Learn about the recent SDoH advancements in policy, technology, and medical terminology and how they will support sustainable social care interventions.
Z codes are continuing to expand
Adding new codes to ICD-10-CM helps payers and providers capture new medical data, assess patient needs, and aid in service reimbursement. It also drives healthcare innovations, which equates to better care. While Z codes were first introduced in 2016, they have not adequately addressed SDoH due to their limited terminology.
Thanks to the efforts of the Gravity Project, the Centers for Disease Control and Prevention (CDC)/National Center for Health Statistics (NCHS) recently approved new SDoH code assignments, which focus on food insecurity, inadequate drinking-water supply, and sheltered/unsheltered homelessness, among others. Transportation insecurity, material hardship, and other SDoH codes are in process of being introduced, assessed, and considered, with new implementations expected in 2022 and 2024.
Continuing to expand Z codes is a critical step in addressing non-medical needs in the medical setting. It will allow payers and providers more flexibility to build value-based models that support whole-person care – and it is an essential step to building a more robust, patient-centered infrastructure.
SDoH policy changes are on the horizon
Policy changes have been transformative in driving SDoH interventions and advancing health equity initiatives. Since 2021 alone, we have seen 139 bills addressing SDoH introduced into Congress, including the Social Determinants Accelerator Act of 2021 which will help states and communities address social needs more effectively.
In addition, 30 members in the House of Representatives launched a bipartisan Congressional Social Determinants of Health Caucus to improve the impact of social services. It is designed to address SDoH for greater well-being in communities.
The Centers for Medicare & Medicaid Services (CMS) is also supporting SDoH initiatives and recently published a white paper detailing their strategies for transforming the health care system, with one objective focused solely on advancing health equity. CMS wants to ensure that all new payment models “require participants to collect and report the demographic data of their beneficiaries and, as appropriate, data on social needs and social determinants of health.”
In addition, CMS is considering two measures for social risk screening for the Medicare public reporting and performance-based payment program: the Driver of Health Screening Rate and the Driver of Health Screen Positive Rate.
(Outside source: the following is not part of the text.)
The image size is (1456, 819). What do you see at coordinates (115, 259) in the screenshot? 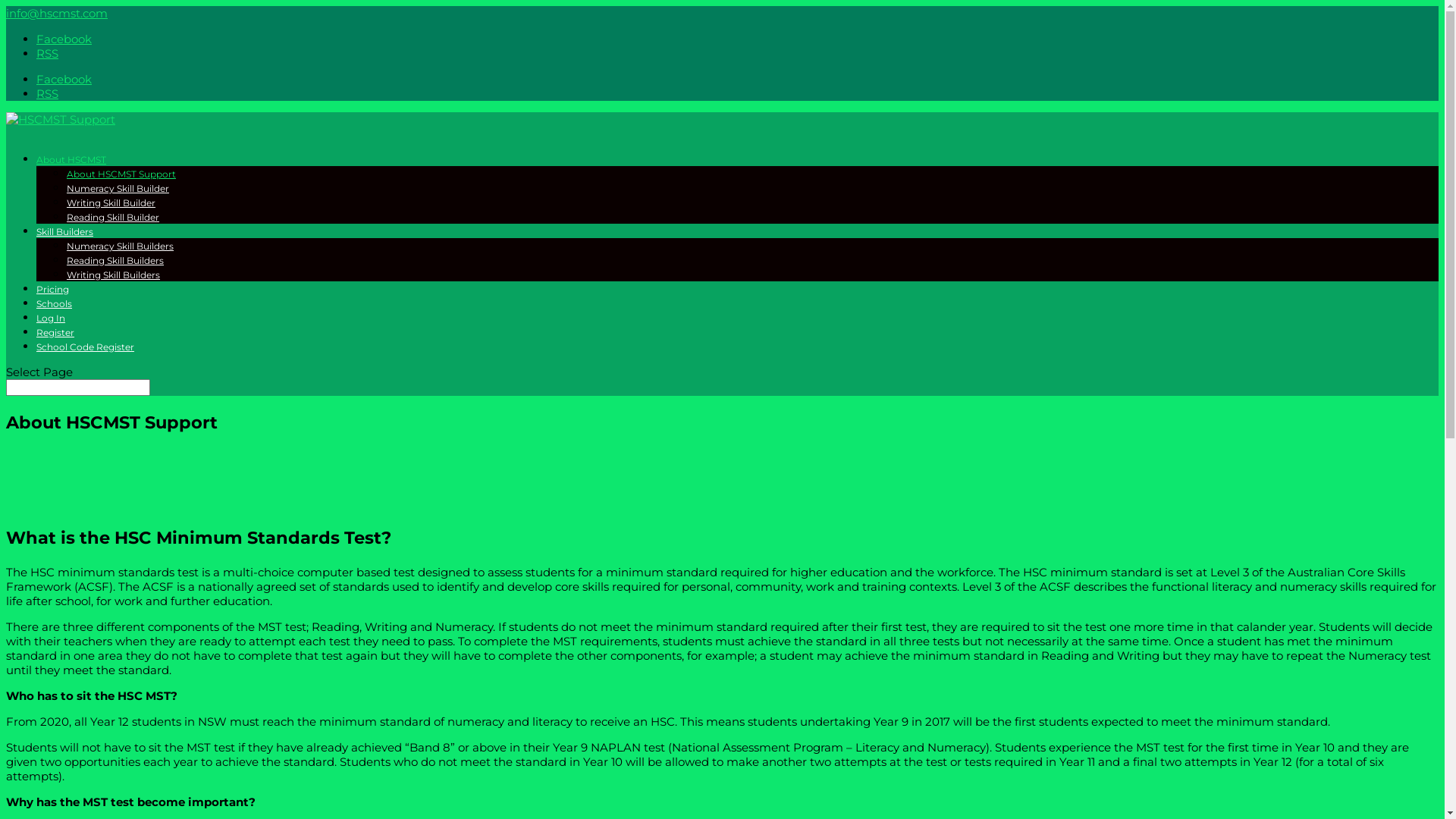
I see `'Reading Skill Builders'` at bounding box center [115, 259].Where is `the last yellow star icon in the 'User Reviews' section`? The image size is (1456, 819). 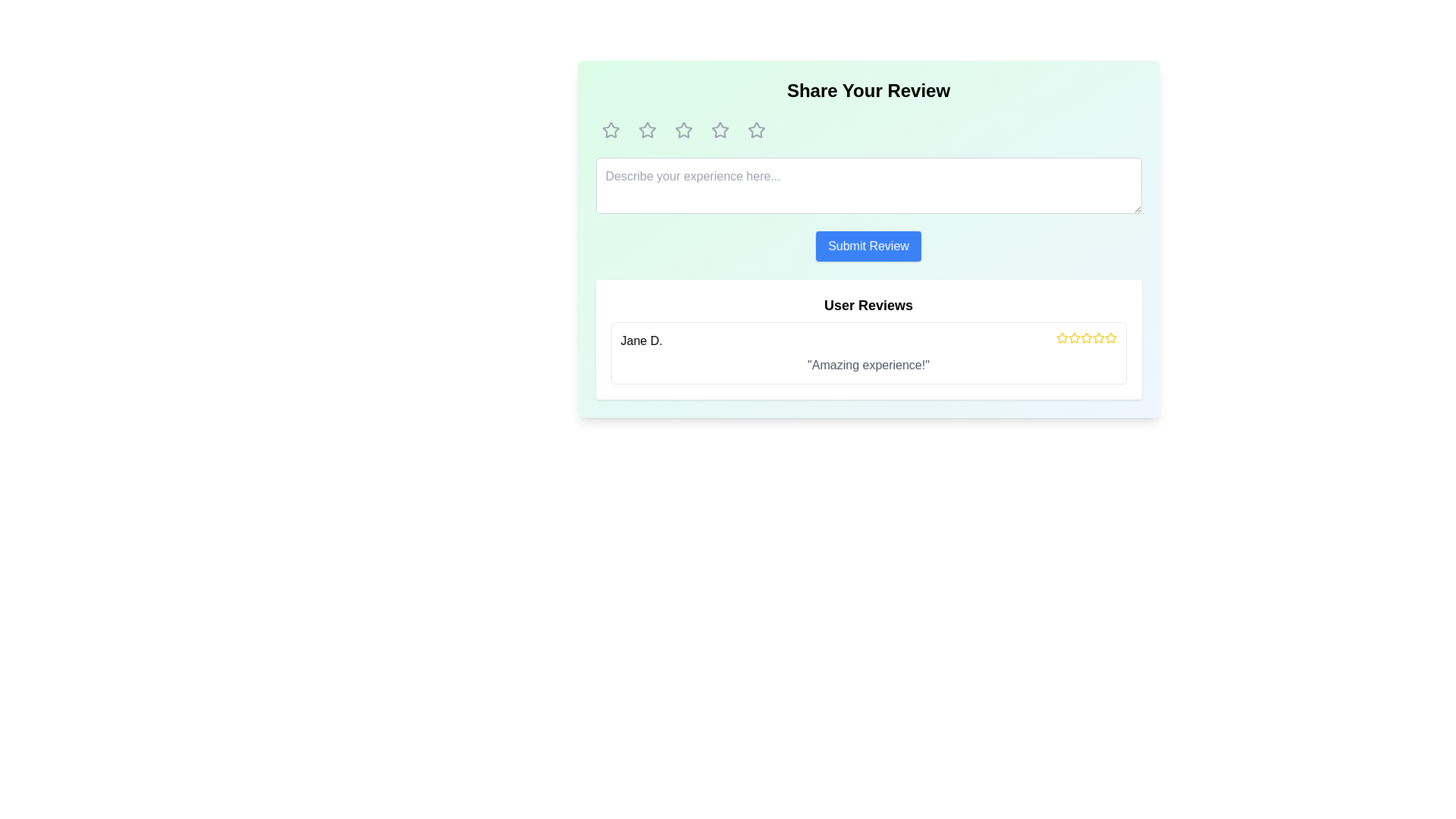 the last yellow star icon in the 'User Reviews' section is located at coordinates (1110, 337).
If approved, these would require screenings of adult beneficiaries for food insecurity, housing instability, transportation problems, utility help needs, and interpersonal safety.
“I think this is a very exciting opportunity... This will allow for the expansion of SDoH quality measures in other Medicaid performance measure areas [and give] a number of states the ability to understand and look at what they may want to adopt at their own level,” said Linda Hyde, Lead Terminologist at the Gravity Project, in a recent Healthify, powered by WellSky webinar.
Integrating non-medical data into existing platforms will require collaboration
The healthcare industry is shifting toward value-based care, but this requires collaboration between cross-sector stakeholders. While there are concerns and challenges with data collection and sharing, this has become a necessity. When social risk data is incorporated into clinical data, more proactive measures can be taken to reduce health disparities and address prevalent social needs.
To aid in this advancement, Health Level Seven International (HL7) has released an Implementation Guide (IG) which explains how to exchange SDoH content, defined by the Gravity Project, using the Fast Healthcare Interoperability Resources (FHIR) standard. This patient-centered technology includes tech specifications that support the following care-related activities: assessments, medical concerns, goals, interventions, and consent.
When SDoH data is incorporated into medical data, payers and providers gain a better understanding of a patient’s overall health, wellbeing, lifestyle, and environment, allowing for more targeted interventions and more optimal health outcomes.